Bicara soal alam, yang belakangan ini menarik perhatian publik. Tentu mengingatkan kita terhadap berbagai persoalan lingkungan yang tengah marak di Indonesia. Tidak dapat dipungkiri, bahwa ketergantungan manusia terhadap alam sudah menjadi bagian dari kehidupan yang tidak bisa dilepaskan. Artinya, alam adalah soko guru bagi kehidupan manusia.
Problematika kerusakan lingkungan kini, dianggap memiliki keterkaitan dengan adanya upaya-upaya perusakan lingkungan demi kepentingan manusia. Semisal, orientasi pembangunan, yang telah banyak menimbulkan persoalan lingkungan. Dampak yang kemudian terjadi tentu saja adalah konflik-konflik agraria. Realitas yang kini banyak menimbulkan konflik sosial pada masyarakat.
Sebutlah Wadas, keberpihakan manusia terhadap kepentingan lingkungan terbagi dalam dua kelompok yang saling berbeda pendapat. Kebutuhan terhadap pembangunan sejatinya juga harus melihat realitas lingkungan. Bagaimana lingkungan tersebut memberikan berbagai dampak terhadap masyarakat sekitar. Baik dampak positif atau negatif kegiatan eksplorasi yang berkaitan dengan alam.
Apabila bicara soal problematika eksplorasi alam dengan orientasi pertambangan, sudah banyak konflik-konflik yang menyertainya. Seperti persoalan Pegunungan Kendeng di Pati, Tumpang Pitu di Banyuwangi, hingga perjuangan alm. Salim Kancil yang menentang pertambangan pasir di Lumajang, atau diberbagai lokasi lainnya. Ragam penolakan ini tentu saja memiliki dasar argumentasinya masing-masing.
Dalam pandangan positif tentu saja, kerusakan alam akan memberikan dampak yang merugikan bagi manusia. Begitupula dengan kebutuhan manusia terhadap orientasi ekonomi dibelakangnya. Semua memiliki probabilitasnya masing-masing bagi kelangsungan hidup manusia. Soko guru kehidupan, sudah sepatutnya menjadi landasan bagi seluruh pihak yang hendak bersentuhan dengan alam.
Baik dalam kebijakan-kebijakan yang ditetapkan, juga melihat potensi kebutuhan masyarakat yang kelak terdampak. Pendekatan humanis tentu menjadi langkah utama. Karena pada prinsipnya budaya masyarakat Indonesia lebih mengedepankan pendekatan musyawarah dan mufakat. Tidak ada ragam unsur pemaksaan ataupun keterpaksaan. Semua tentu dapat dikomunikasikan dengan baik.

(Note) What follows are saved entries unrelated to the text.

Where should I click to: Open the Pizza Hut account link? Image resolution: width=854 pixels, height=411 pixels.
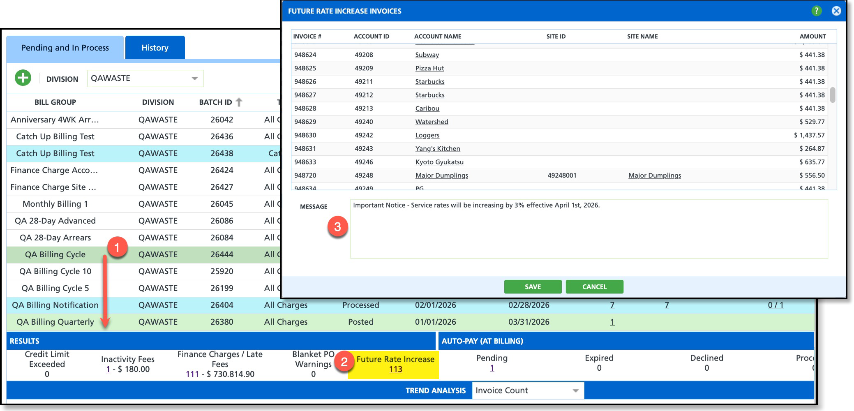point(429,68)
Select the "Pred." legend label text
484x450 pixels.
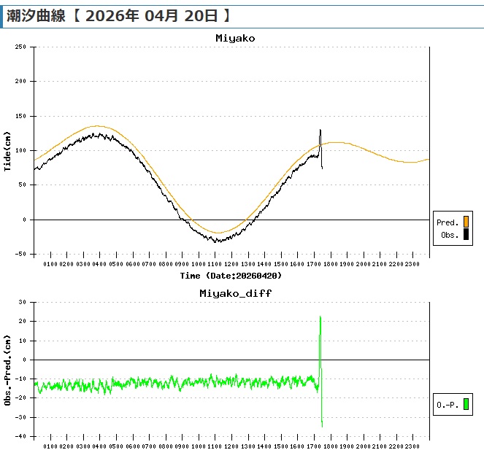447,222
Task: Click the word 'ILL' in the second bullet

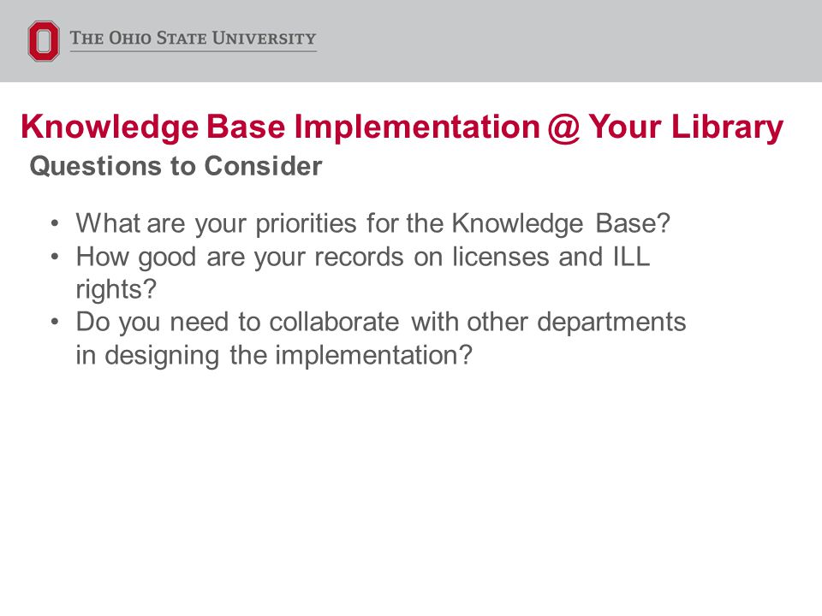Action: 631,257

Kini, sudah sepatutnya, orientasi pembangunan harus memiliki rasa keberpihakan terhadap alam. Begitu pula terhadap masyarakat sekitarnya. Sesuai data yang dihimpun melalui organisasi-organisasi yang konsen dalam lingkungan, realitas kerusakan alam di Indonesia sebaiknya menjadi referensi yang utama bagi tujuan pembangunan.
Tentu saja, agar semua pihak tidak ada yang merasa dirugikan. Kepentingan sosial berbasis lingkungan sekali lagi harus diutamakan, dengan pendekatan-pendekatan yang humanis antar sesama manusia. Meminimalisir lagi kerusakan alam, sudah sebaiknya menjadi kebijakan-kebijakan publik yang harus diutamakan kini.
Semoga anak cucu kita kelak masih dapat menikmati dan merasakan betapa indahnya Indonesia. Kekayaan alam serta sumber daya alamnya yang melimpah, dan dapat dinikmati oleh generasi-generasi pada masa yang akan datang. Karena alam adalah soko guru kehidupan bangsa Indonesia.